Hero's Journey: a benchmark for rule induction in goal-directed episodic tasks

Project description

Hero's Journey

A benchmark for testing whether language models can induce hidden rules from demonstrations and act on them in a goal-directed, text-based adventure game.

An agent plays an RPG-style game. It sees a set of rules for the current task, but some rules are deliberately hidden. It must infer the missing requirements by studying demonstration episodes (in-context examples) and then apply the inferred pattern to a novel entity — and execute a multi-step plan, not just state the answer.

See the paper for the full design and experiments. This package is the reusable framework; our paper experiments live separately.
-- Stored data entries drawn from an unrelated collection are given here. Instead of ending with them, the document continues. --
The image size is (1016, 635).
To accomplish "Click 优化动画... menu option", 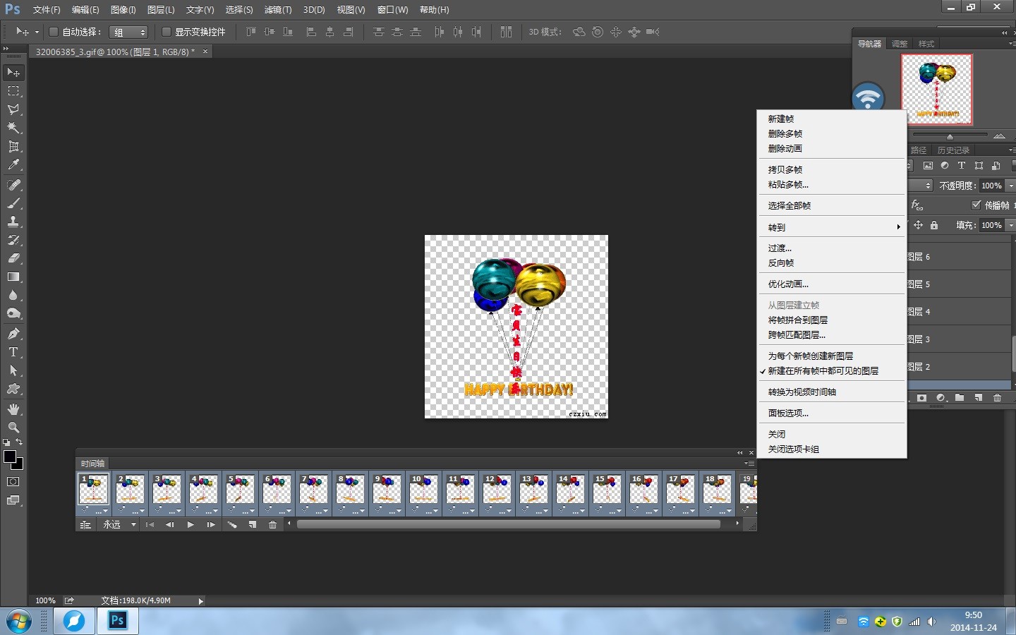I will click(x=788, y=284).
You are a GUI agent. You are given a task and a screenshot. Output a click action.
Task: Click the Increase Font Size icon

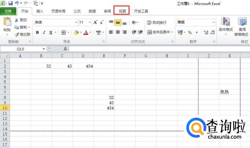[x=96, y=22]
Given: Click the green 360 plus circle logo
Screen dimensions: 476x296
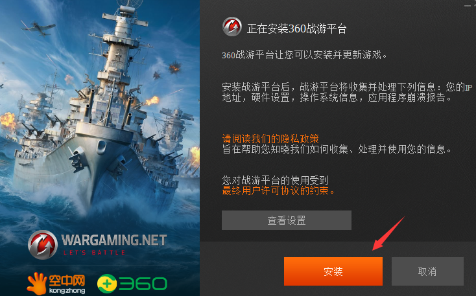Looking at the screenshot, I should [107, 284].
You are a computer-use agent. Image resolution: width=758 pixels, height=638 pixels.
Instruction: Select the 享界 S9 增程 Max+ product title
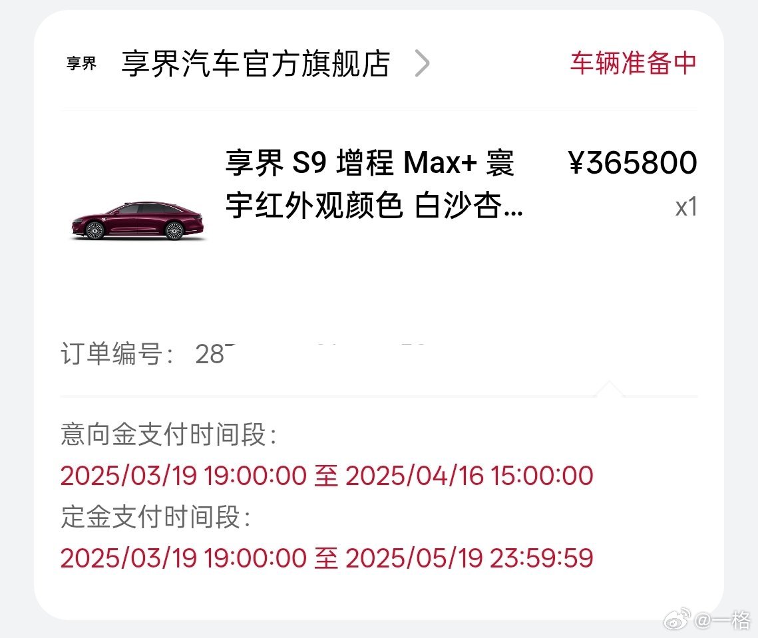tap(370, 162)
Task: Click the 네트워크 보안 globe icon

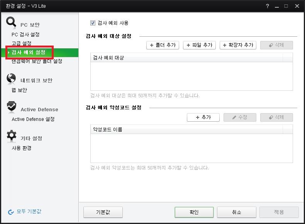Action: click(11, 79)
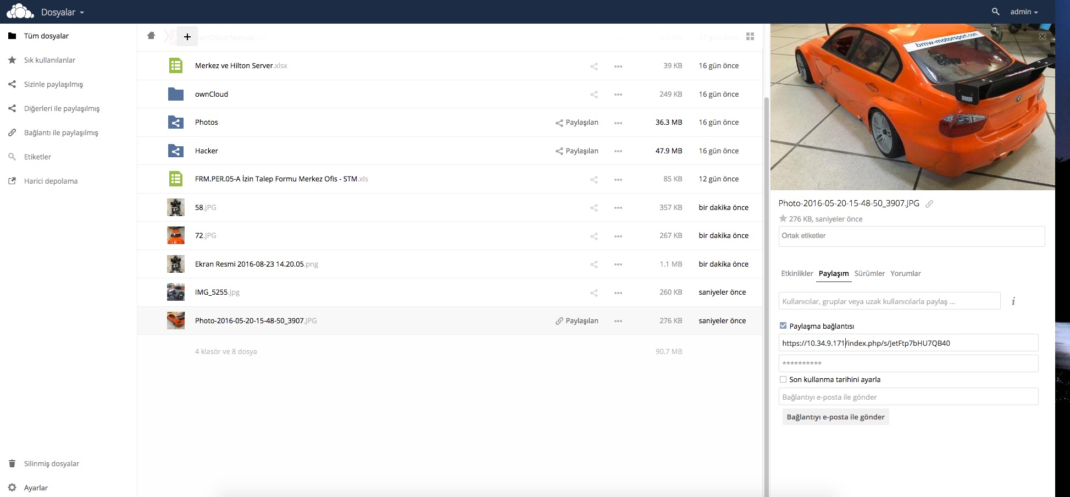The width and height of the screenshot is (1070, 497).
Task: Open the Ayarlar settings section
Action: pyautogui.click(x=36, y=488)
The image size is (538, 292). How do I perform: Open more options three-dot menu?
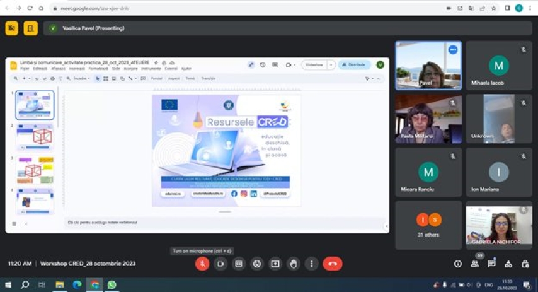[311, 264]
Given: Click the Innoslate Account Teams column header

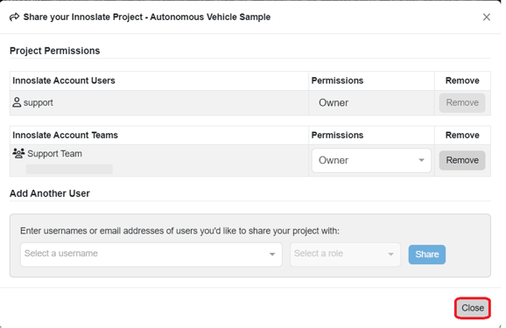Looking at the screenshot, I should click(65, 135).
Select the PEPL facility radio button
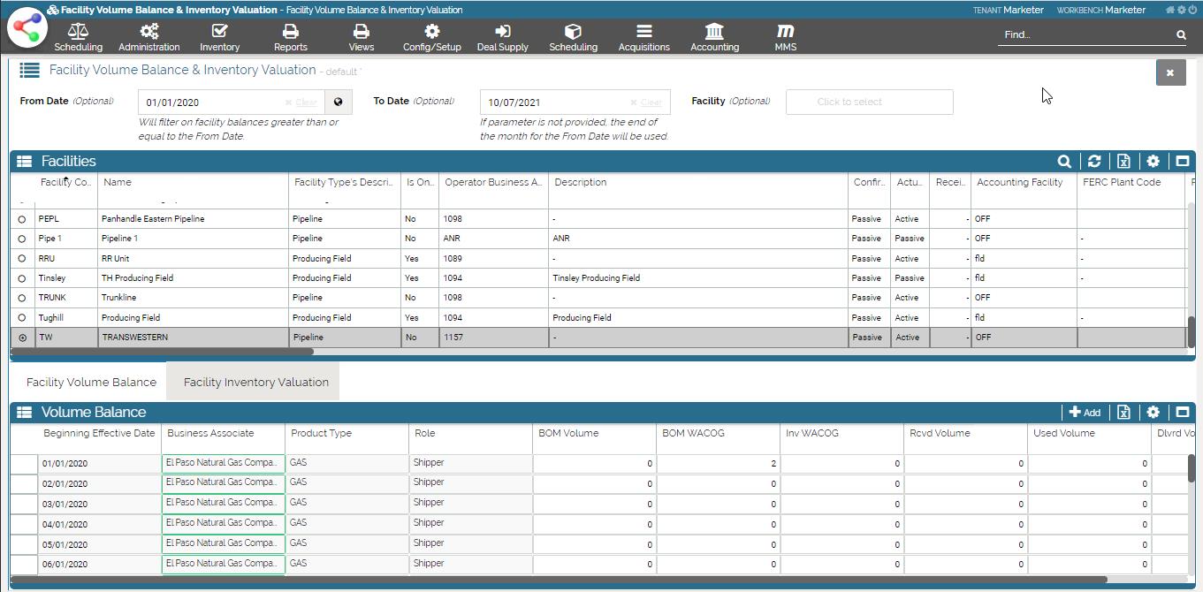This screenshot has width=1203, height=592. (22, 219)
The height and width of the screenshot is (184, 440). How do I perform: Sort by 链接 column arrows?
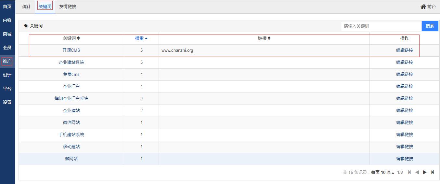click(x=269, y=38)
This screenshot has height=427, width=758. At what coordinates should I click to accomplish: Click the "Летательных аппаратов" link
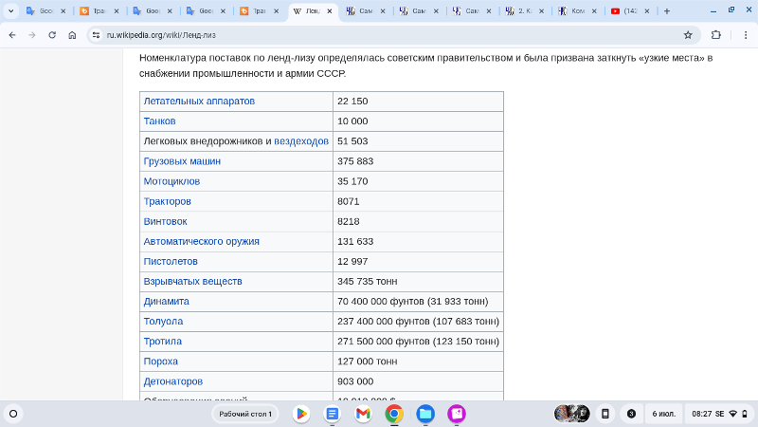point(199,102)
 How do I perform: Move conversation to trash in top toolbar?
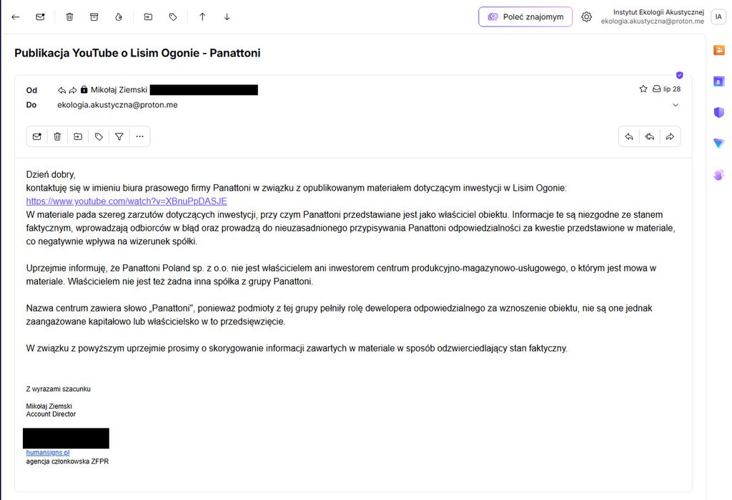69,17
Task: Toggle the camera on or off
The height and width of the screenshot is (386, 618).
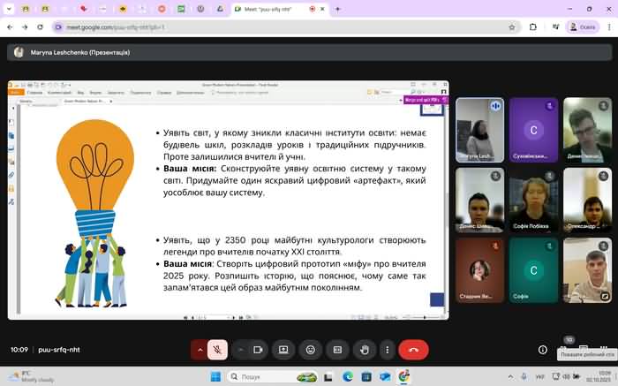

Source: https://github.com/asherz720/HerosJourney

Install

pip install herosjourney                 # core: task generation + env + eval
pip install "herosjourney[runner]"       # + a generic OpenAI-compatible model adapter
pip install "herosjourney[yaml]"         # + YAML task-definition files
pip install "herosjourney[analysis]"     # + pandas/numpy/matplotlib for metrics & figures

Python 3.10+.

The four concepts

Concept What it is Where it lives
Rule The abstract attribute→item/process mapping (no surface names) *.json rule file (herosjourney/core/rules/)
Task A rule + a process structure + a source/gen split a task spec *.json registered via register_task
Agent Your model, wrapped as a model_fn(prompt) -> text any callable you pass to run_single_episode
Method An induction strategy layered on the agent (ReAct/HR/IDEA/ACE) episode_mode= + herosjourney/runner/strategies.py

Quick start

import json
from herosjourney import get_task, compute_ecsr
from herosjourney.core.elements import fill_elements, load_lexicons
from herosjourney.core.demo_generator import generate_mixed_demos
from herosjourney.runner.adventure_episode import run_single_episode, construct_demo_context

# 1. RULE + TASK — pick a built-in task (additive | compositional | conditional |
#    override | proc_add | proc_comp | proc_cond | proc_over)
spec = get_task("additive")

# 2. Surface-realize the rule into a concrete variant (seed controls names)
sem_lex, nonce_lex = load_lexicons()
with open(spec.rules) as f:
    rule = json.load(f)
elements = fill_elements(rule, sem_lex, nonce_lex, seed=0, split_spec=spec.split)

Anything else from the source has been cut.